Ich habe mir das so vorgestellt, dass ich die "ID" gar nicht setzen muss.

Vielleicht ist noch wichtig was ich so verwende:

- Netbeans 6
- Glassfish
- Toplink
- Derby

Wäre nett, wenn mir jemand helfen könnte.


----------



## Oliver Gierke (8. April 2008)

Ich würde mit weniger Annotationen anfangen und das SQL für die Tabellen vom Persistenceprovider generieren lassen. Sonst kommt man schnell in Teufels Küche. nullable = false ist zum Beispiel obsolet, eigentlich das komplette @Column.

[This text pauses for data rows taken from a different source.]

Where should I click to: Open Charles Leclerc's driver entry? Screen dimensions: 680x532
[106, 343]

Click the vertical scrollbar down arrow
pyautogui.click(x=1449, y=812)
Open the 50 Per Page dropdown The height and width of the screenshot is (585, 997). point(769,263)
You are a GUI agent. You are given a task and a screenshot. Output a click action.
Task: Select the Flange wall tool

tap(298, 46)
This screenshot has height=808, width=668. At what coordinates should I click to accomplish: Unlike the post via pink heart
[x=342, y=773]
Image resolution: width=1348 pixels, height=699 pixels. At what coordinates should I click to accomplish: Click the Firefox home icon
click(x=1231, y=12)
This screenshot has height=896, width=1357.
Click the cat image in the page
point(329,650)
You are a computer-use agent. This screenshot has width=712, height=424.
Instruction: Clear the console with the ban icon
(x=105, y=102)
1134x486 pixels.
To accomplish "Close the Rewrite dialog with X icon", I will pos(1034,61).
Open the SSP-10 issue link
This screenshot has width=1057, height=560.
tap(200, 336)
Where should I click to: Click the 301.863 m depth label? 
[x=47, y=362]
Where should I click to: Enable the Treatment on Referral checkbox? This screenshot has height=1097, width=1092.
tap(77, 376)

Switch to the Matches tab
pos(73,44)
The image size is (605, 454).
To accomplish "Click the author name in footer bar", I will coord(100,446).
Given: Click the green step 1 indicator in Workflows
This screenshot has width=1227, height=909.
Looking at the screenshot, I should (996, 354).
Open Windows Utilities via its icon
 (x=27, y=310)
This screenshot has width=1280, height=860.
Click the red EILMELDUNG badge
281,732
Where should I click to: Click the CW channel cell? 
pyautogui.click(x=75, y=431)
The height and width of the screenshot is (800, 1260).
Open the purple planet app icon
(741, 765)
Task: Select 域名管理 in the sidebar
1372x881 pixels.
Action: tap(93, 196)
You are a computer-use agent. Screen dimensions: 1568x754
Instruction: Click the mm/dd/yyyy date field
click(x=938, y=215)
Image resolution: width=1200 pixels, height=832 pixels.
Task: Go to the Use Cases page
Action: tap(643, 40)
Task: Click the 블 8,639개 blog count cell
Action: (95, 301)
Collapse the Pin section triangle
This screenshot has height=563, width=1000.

Desweiteren würde ich - wenn es keine dedizierten Gründe für was anderes gibt, mit GenerationType.AUTO anfangen und schauen, was sich da tut.

Desweiteren ist em.persist(..) wohl die richtigere Wahl um ein neues Objekt zu persistieren.

Gruß
Ollie


----------



## Merschi (8. April 2008)

Hallo Ollie,

nochmals vielen Dank, für die schnelle Antwort. 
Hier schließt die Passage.